The right way to do it is:

• Add new Secret keys or change values if needed
• Run your update
• Remove now unused Secret keys

If you have issue finding which keys were deleted, you can check your current CloudFormation stack model in AWS Console, and search for resolve:secretsmanager: occurrences (also check the Secret ARN if you're renamed a whole Secret)

[eran-medan]

Found the problem. It was on my secret key. From the console I could clearly see my keys there in the "Secret/Key" tab. So far, so good. When I switched to the "Plaintext" view, this is what I found:

{
  "MAILCHIMP_LIST_ID\t": "****"
}

(*) Notice that beautiful and invisible \t

You are a life saver.

[milenkobrkovic]

Found the problem. It was on my secret key. From the console I could clearly see my keys there in the "Secret/Key" tab. So far, so good. When I switched to the "Plaintext" view, this is what I found:

{
  "MAILCHIMP_LIST_ID\t": "****"
}

(*) Notice that beautiful and invisible \t

Thanks a lot men!!! You're a life saver indeed! :)

[etaroid]

A workaround is to temporarily add the old key back, it doesn't matter what the value is, the key just needs to be there for the stack to update successfully.

If I forget the Secrets key I had previously set, how do I get around this error?

[RabeaWahab]

A workaround is to temporarily add the old key back, it doesn't matter what the value is, the key just needs to be there for the stack to update successfully.

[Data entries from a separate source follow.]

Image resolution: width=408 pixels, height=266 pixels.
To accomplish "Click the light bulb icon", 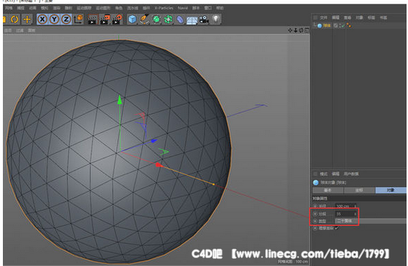I will (216, 19).

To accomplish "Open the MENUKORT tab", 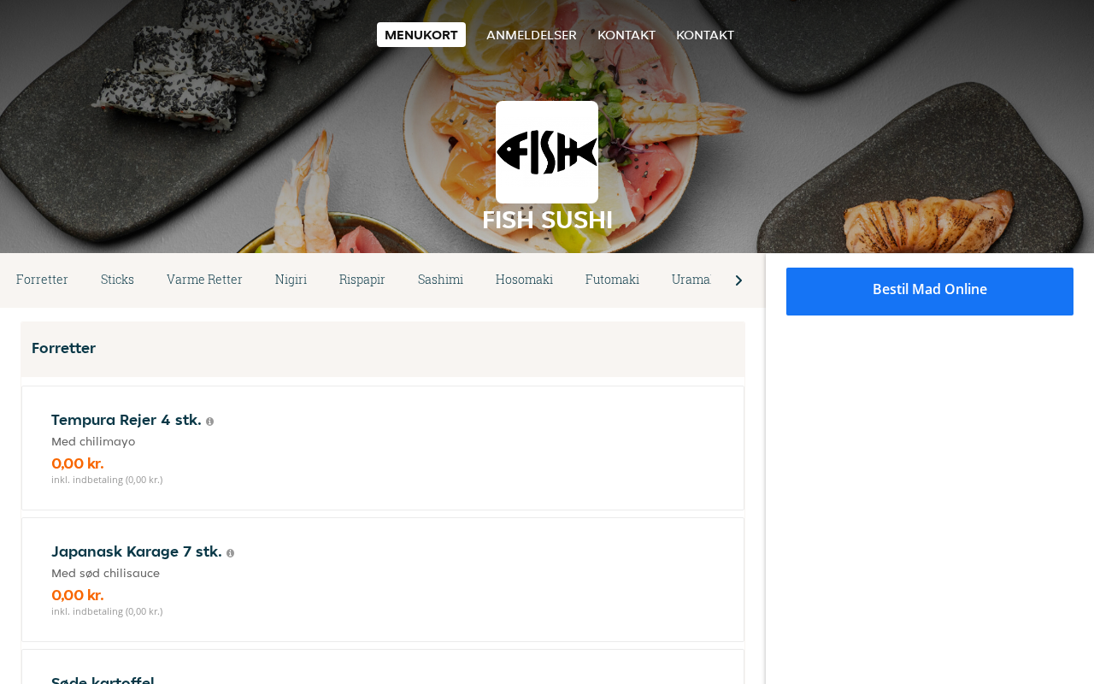I will 421,35.
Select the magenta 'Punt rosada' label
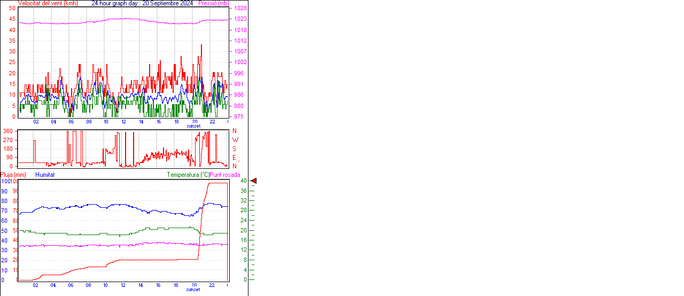Viewport: 684px width, 296px height. pyautogui.click(x=225, y=175)
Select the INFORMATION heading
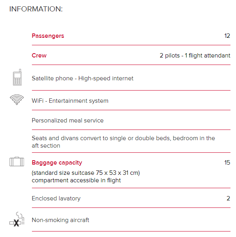236x237 pixels. pyautogui.click(x=36, y=9)
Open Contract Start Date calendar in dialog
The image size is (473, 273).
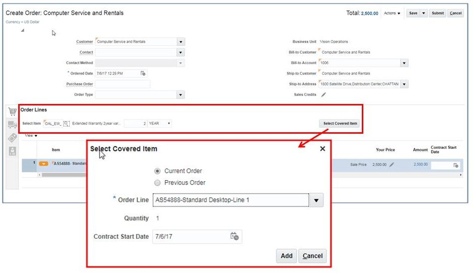[234, 236]
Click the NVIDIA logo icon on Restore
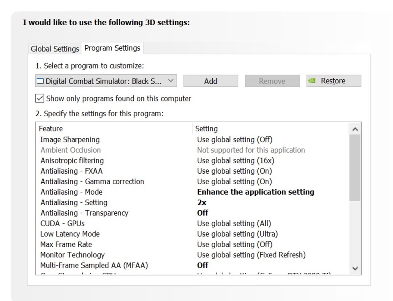This screenshot has width=393, height=301. point(312,81)
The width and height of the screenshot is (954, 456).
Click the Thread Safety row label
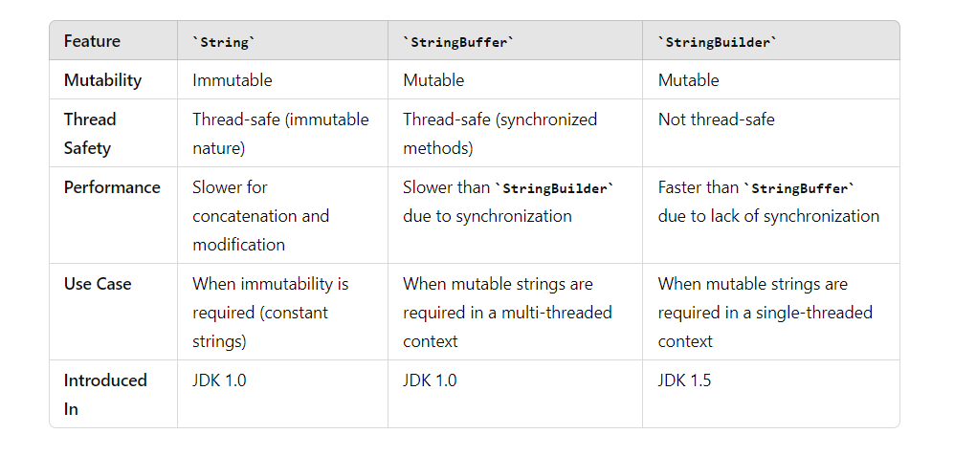tap(90, 133)
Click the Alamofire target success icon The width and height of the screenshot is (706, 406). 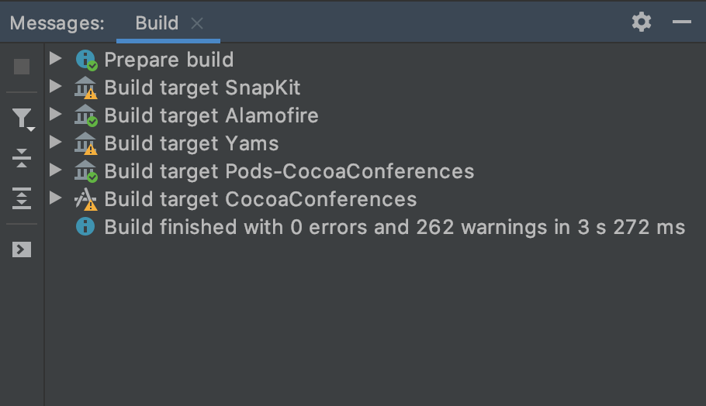point(85,116)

If I forget the Secrets key I had previously set, how do I get around this error?

Had the same scenario, I didnt know which old secret it was complaining about, I looked into the CloudFormation template generated for that stack and found the name of it, added it temporarily, ran the deployment, removed it again 👍

[frvalenzuela]

I had the same problem. I tried evey solution of this post and nothing work. Finally I need to delete the stack and create again to be solved.